Bootstrapped decision-making models: How
Posted: October 25, 2011 | Author: admin | Filed under: tools | Tags: bootstrap, bootstrapping, decision criteria, linear regression, model | Leave a comment »__________________________________________________________
Quick and dirty:
- Build exhaustive criteria list for a decision
- Insert criteria values
- Elicit predictions from a human for an outcome value in each case
- Run linear regression
- Use significant criteria weights in a formula to predict outcomes
Long Description:
Bootstrapped models employ a hybrid qualitative/quantitative approach to create a decision-making aid. In “bootstrapping” a model, one seeks to quantitatively emulate the qualitative decision-making approach used by a human.

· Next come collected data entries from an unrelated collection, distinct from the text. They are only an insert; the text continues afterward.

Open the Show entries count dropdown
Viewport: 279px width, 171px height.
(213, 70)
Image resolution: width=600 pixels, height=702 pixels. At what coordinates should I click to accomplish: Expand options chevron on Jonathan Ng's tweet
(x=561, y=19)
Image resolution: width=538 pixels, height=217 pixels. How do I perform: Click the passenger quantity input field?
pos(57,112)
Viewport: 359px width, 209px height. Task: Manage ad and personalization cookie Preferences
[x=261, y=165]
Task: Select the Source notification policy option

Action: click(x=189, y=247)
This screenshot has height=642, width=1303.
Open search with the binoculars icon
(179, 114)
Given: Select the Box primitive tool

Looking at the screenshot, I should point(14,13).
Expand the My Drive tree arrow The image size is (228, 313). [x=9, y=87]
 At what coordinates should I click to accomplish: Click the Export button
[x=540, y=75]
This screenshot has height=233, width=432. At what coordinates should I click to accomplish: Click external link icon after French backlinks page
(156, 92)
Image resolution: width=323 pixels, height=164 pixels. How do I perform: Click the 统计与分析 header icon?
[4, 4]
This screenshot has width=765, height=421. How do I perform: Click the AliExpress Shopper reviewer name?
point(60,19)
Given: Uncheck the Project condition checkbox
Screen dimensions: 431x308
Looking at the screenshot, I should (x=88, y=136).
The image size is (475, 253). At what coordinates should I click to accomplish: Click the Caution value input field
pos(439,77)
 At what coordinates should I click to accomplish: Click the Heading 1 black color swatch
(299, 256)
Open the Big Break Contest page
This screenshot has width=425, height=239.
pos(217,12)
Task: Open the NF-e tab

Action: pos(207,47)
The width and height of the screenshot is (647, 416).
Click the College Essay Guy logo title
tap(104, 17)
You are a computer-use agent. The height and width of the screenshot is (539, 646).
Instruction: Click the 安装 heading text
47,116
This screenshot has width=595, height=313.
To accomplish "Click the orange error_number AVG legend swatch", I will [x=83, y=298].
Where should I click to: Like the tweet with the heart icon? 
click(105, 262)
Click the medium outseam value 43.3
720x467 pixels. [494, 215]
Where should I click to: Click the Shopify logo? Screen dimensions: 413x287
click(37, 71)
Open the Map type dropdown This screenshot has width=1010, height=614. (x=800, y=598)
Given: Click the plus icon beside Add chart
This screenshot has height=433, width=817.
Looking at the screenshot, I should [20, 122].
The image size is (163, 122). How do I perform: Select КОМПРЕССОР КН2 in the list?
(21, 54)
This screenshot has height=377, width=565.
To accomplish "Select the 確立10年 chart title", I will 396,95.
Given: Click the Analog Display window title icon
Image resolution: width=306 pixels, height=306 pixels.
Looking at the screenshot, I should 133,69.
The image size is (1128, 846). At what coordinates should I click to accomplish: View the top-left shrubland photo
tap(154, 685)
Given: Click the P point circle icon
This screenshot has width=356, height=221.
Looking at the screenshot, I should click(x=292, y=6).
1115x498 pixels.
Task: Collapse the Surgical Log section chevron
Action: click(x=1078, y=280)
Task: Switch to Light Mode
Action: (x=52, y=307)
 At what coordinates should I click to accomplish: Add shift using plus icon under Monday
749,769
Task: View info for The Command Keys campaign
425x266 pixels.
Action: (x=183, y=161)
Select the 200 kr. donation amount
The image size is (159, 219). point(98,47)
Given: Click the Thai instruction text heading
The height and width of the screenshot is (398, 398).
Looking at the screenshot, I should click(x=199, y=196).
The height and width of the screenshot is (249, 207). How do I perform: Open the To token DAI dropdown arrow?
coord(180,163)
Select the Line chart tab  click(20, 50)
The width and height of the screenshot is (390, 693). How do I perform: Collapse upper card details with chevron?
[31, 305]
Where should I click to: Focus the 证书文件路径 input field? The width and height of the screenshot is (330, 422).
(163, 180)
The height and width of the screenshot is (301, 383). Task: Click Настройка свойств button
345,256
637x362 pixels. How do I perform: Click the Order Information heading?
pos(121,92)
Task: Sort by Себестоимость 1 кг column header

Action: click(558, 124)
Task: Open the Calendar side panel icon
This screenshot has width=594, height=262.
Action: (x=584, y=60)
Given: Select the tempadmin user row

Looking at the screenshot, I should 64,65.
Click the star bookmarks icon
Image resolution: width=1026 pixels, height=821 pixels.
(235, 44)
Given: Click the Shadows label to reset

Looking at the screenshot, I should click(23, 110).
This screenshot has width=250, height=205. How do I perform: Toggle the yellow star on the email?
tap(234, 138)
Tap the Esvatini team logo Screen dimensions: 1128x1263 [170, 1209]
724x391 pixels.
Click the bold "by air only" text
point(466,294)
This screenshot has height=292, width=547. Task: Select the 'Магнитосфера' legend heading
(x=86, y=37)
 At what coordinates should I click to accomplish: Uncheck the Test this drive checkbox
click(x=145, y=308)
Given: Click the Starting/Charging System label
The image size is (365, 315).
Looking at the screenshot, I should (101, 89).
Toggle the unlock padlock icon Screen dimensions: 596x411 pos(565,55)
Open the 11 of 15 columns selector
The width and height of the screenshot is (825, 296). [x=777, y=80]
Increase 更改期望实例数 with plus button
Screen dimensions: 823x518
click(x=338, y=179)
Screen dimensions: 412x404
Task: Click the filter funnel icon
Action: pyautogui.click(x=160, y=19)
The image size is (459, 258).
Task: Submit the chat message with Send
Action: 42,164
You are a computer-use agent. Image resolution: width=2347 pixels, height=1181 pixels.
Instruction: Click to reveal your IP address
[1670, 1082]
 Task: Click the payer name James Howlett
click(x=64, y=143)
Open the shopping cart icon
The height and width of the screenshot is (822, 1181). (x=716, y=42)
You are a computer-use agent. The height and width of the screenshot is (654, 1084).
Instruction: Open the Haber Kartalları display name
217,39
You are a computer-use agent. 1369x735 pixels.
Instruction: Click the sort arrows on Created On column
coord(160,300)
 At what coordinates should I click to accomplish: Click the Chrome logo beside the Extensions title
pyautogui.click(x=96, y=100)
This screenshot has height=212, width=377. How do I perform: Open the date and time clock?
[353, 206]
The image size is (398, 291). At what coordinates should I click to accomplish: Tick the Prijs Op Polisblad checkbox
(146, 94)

To create such a model, first build an exhaustive list of all possible and practical decision criteria. In what specific ways does the one think about the decision? Keep in mind that each of these decision criteria needs to be quantified, so think in terms of numbers, binary values, etc. The next step is to populate the criteria fields with values that reflect real data. Repeat the act of populating the criteria fields to create an expanded data set.
Here’s the crux: Have the person (that you are seeking to bootstrap) look at each instance in the data set and use their qualitative judgment of the values across criteria to predict what the outcome values will be. No calculations or formulas – just have the person use qualitative judgment to produce an outcome value. Now run a linear regression with the predicted outcome value as the dependent variable and the criteria as independent variables.
Use the resulting weights for each significant independent variable to build a formula, which will become the bootstrapped model. To use it, you simply have to input the values for decision criteria to obtain a predicted outcome value that will closely match the value that the human subject you bootstrapped would have predicted.